# duck/goose hunting on a boat



## Jd1peters (Feb 27, 2008)

I want to go duck/goose hunting on my boat this yr. #1 I don't have that much money to spend. #2 I know that I will need to buy my stamps and register. #3 I have a 16ft WHITE StarCraft. My question is can I realistically expect to have success from just going out anchoring and calling with no decoys. (I am going to try like he!!) I was planning on getting some corn stalks and making some sort of blind for the boat or using that camo netting they sell at Wal-Mart. Any advice or tips for a rookie?


----------



## firstflight111 (May 22, 2008)

never say never ... i hunt alot without decoys.... with great success


----------



## quackpot (May 17, 2009)

I thought about trying that netting on my boat also. I believe you have to be anchored.


----------



## WalleyeGuy (Apr 9, 2004)

you may NOT shoot while vessel is in motion. You do not have to be anchored.( You will have to chase down crippled birds with the boat or a strong swimming dog)
Yes, you can kill ducks without using decoys.
If at all possible, serch the web and get some old olive drab camo military netting like they use to hide tanks under. The folded printed burlap will work but, you will need to tie them together to fit over your boat. The white hull will show trough the cammo, so maybe 2 layers of the burlap is in order.
The camo you chose is dictated by the surroundings you plan to hunt.So keep open mind about the time of year and where you are hunting at.


----------



## Jd1peters (Feb 27, 2008)

Thanks for the help. I knew you had to be anchored. I have read over the laws a few times. Thats always first when exploring new things. Are the NE Ohio lakes that you are allowed to hunt on crowded. Is there anything that I should know about or any lakes I should steer clear of?


----------



## ducky152000 (Jul 20, 2005)

Jd1peters said:


> Thanks for the help. I knew you had to be anchored. I have read over the laws a few times. Thats always first when exploring new things. Are the NE Ohio lakes that you are allowed to hunt on crowded. Is there anything that I should know about or any lakes I should steer clear of?
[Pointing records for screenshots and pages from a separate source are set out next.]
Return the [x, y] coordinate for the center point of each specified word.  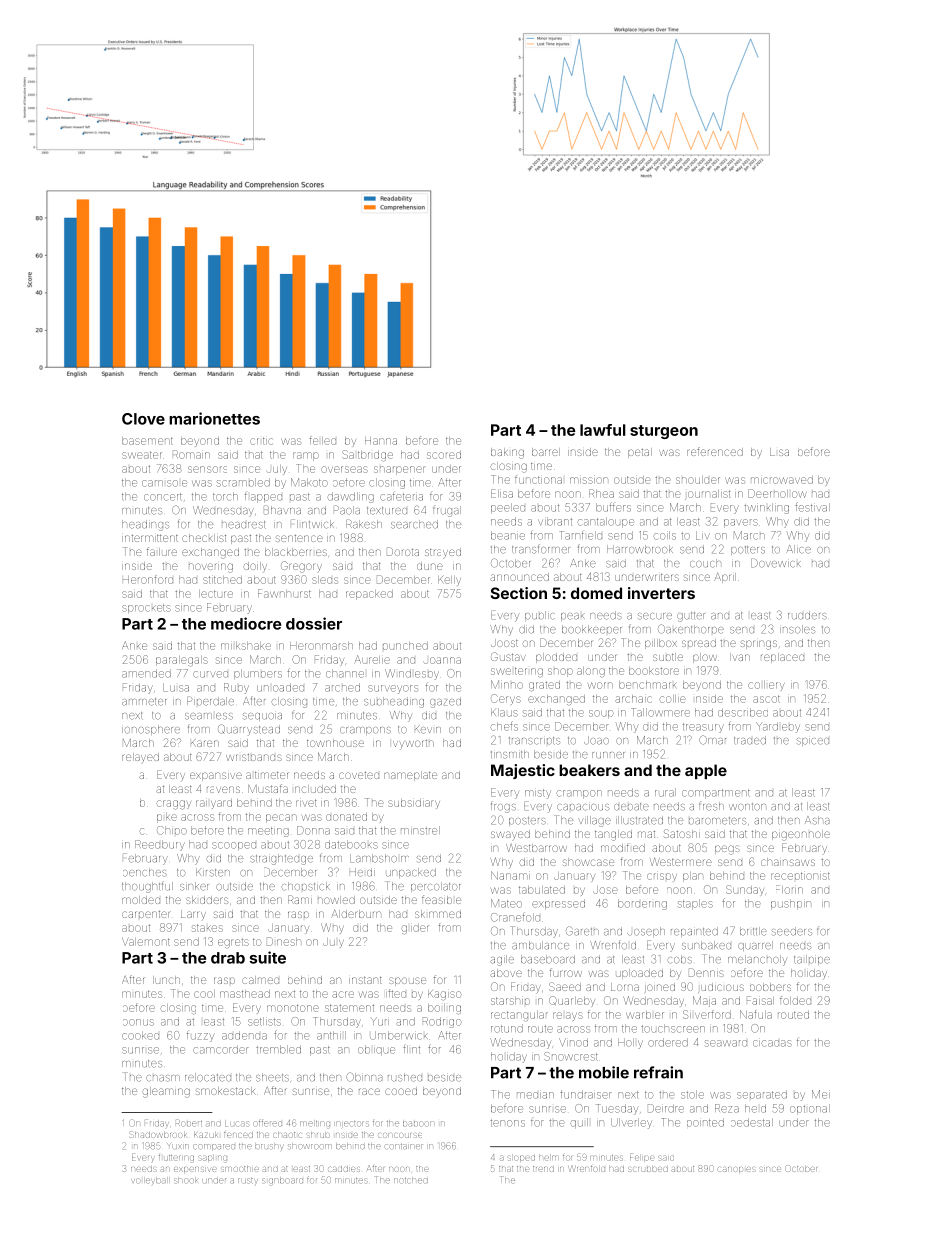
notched [411, 1180]
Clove [143, 419]
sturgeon [664, 432]
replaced [782, 658]
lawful [603, 430]
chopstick [306, 886]
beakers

You dont have to be anchored! you can have your boat in motion as long as it was done by hand, not a boat motor or sail, which means you can paddle to a flock of geese or ducks and water swat em! (not ethical, but leagal) you may also float down rivers and streams and jump shoot waterfowl. Which is very popular in alot of areas, i dont much because i like killing waterfowl over decoys.


----------



## firstflight111 (May 22, 2008)

Jd1peters said:


> Thanks for the help. I knew you had to be anchored. I have read over the laws a few times. Thats always first when exploring new things. Are the NE Ohio lakes that you are allowed to hunt on crowded. Is there anything that I should know about or any lakes I should steer clear of?


you can not anchored on private property with out permission


----------



## BaddFish (Jun 20, 2009)

technically on a lake like Mosquito- your wake must be gone (after moving with an engine) before you can shoot.

jdipeters- when going to your lake- watch the flight path of the birds... maybe they fly close to particular points or rest in certain bays.. If I didn't have decoys I would try and setup along some sort of known flyway or bay, etc... 
your best bet may be to try and find swamps or creeks in your area that you can just walk and do some jump shooting. 

you could buy cabela's hot deal duck decoys for like $40 a dozen... at least that would get you out there!

good luck.


----------